▶ _Problème court A_
Relevez, dans l'extrait sur la survie et la mémoire, les procédés de la narration qui illustrent la dynamique de cette mémoire.

═══ Extrait fourni

Mais au-delà de la survie, les exercices du livre sont avant tout ceux de la mémoire. En effet, la narration n'est pas particulièrement chronologique ou structurée, mais fonctionne plutôt selon la logique de la pelote de laine, un souvenir en appelant un autre, avec des retours en arrière, des ressassements, des répétitions, qui illustrent la dynamique de cette mémoire, et en balisent la ligne directrice.
Qui dit survie, dit bien sûr confrontation avec un contexte de mort et de souffrance. Effectivement, la torture et les vécus de l'auteur face à celle-ci emplissent le texte. S'il paraît qu'il en avait très peu parlé jusque-là, on mesure ici combien elle a contribué à le construire et à le marquer de son impact jusqu'à la fin de sa vie. On peut d'autant mieux l'évaluer que, bien que le discours rende essentiellement compte de souvenirs de combattant et de militant, le propos revient fréquemment sur la question au fil des évocations, comme dans une boucle compréhensiblement entêtante. Mais à tous ceux qui s'attendent à des descriptions de tortures, à des scènes sauvages et insoutenables, là encore vous vous êtes trompés de bouquin. Votre truc serait plutôt le genre S.A.S. Ici, on ne lit pas de grandes considérations sur la torture, ses techniques de l'antiquité à nos jours etc., mais essentiellement le retour d'une expérience concrète et son impact existentiel pour l'auteur et ce qu'il pense valoir aussi pour tout homme.

══════
═══ Données de l'exercice

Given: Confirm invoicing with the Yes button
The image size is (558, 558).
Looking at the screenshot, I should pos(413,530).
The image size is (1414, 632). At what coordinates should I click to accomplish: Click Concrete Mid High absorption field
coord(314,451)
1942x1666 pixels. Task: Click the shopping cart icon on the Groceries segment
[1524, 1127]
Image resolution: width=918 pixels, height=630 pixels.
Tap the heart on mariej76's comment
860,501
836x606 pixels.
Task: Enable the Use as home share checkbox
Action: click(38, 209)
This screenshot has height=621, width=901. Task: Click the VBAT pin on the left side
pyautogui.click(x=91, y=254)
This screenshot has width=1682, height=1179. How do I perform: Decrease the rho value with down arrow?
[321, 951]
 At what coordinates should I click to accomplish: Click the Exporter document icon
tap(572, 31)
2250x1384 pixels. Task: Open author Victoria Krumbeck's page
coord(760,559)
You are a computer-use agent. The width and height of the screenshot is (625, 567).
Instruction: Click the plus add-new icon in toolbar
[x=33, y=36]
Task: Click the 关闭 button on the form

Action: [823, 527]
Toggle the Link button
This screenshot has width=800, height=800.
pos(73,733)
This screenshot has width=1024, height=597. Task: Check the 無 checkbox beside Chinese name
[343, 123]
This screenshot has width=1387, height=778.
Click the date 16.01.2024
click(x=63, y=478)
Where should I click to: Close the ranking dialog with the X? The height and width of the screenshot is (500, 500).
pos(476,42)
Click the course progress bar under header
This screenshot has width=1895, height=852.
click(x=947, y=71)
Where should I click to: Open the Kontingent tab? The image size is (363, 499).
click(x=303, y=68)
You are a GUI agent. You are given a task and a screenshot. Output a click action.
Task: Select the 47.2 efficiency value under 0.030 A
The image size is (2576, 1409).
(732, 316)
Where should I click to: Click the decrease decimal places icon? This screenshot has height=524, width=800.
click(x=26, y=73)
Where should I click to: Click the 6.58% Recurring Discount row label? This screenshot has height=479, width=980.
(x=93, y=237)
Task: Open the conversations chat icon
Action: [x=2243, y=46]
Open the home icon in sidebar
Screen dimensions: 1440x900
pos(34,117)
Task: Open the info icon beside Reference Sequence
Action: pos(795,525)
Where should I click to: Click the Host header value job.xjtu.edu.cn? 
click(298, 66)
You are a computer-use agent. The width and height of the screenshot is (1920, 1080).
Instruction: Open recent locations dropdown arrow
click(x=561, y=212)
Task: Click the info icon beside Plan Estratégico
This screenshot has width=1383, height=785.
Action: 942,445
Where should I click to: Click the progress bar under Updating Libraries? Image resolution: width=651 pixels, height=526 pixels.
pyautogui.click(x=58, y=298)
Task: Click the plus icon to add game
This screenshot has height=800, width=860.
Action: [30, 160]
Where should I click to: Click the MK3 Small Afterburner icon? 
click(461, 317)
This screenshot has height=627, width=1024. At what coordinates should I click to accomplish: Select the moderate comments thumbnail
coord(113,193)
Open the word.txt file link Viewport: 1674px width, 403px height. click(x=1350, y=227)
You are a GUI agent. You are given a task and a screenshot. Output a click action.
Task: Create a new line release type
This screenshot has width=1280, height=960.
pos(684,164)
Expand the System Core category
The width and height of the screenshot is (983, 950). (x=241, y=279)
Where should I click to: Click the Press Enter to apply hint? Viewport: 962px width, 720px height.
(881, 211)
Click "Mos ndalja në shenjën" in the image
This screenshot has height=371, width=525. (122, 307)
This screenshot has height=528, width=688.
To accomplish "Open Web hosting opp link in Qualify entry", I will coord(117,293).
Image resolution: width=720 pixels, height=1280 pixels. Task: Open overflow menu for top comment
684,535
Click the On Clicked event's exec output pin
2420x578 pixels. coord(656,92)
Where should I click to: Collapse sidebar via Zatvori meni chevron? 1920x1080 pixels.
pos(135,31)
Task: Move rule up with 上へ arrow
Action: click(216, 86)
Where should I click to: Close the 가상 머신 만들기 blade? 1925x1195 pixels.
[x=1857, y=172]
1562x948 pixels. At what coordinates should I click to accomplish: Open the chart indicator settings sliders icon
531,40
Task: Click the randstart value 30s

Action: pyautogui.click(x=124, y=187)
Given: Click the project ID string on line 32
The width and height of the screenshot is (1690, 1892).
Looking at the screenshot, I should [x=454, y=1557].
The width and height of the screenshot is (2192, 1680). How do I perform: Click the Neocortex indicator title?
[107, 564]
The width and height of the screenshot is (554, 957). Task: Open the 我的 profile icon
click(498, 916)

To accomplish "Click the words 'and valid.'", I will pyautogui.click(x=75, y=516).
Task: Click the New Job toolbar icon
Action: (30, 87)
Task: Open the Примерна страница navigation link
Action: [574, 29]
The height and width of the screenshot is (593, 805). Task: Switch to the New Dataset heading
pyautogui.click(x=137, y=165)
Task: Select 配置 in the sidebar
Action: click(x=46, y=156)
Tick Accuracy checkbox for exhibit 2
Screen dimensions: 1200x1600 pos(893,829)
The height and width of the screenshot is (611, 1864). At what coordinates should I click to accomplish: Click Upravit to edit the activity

══════

▶ _Problème court B_
Recopiez à l'identique les lignes des données brutes, depuis le début de celles-ci jusqu'à la ligne contenant « [1524, 1127] », cette dernière incluse.

▶ _Réponse attendue A_
des retours en arrière, des ressassements, des répétitions

▶ _Réponse attendue B_
Given: Confirm invoicing with the Yes button
The image size is (558, 558).
Looking at the screenshot, I should pos(413,530).
The image size is (1414, 632). At what coordinates should I click to accomplish: Click Concrete Mid High absorption field
coord(314,451)
1942x1666 pixels. Task: Click the shopping cart icon on the Groceries segment
[1524, 1127]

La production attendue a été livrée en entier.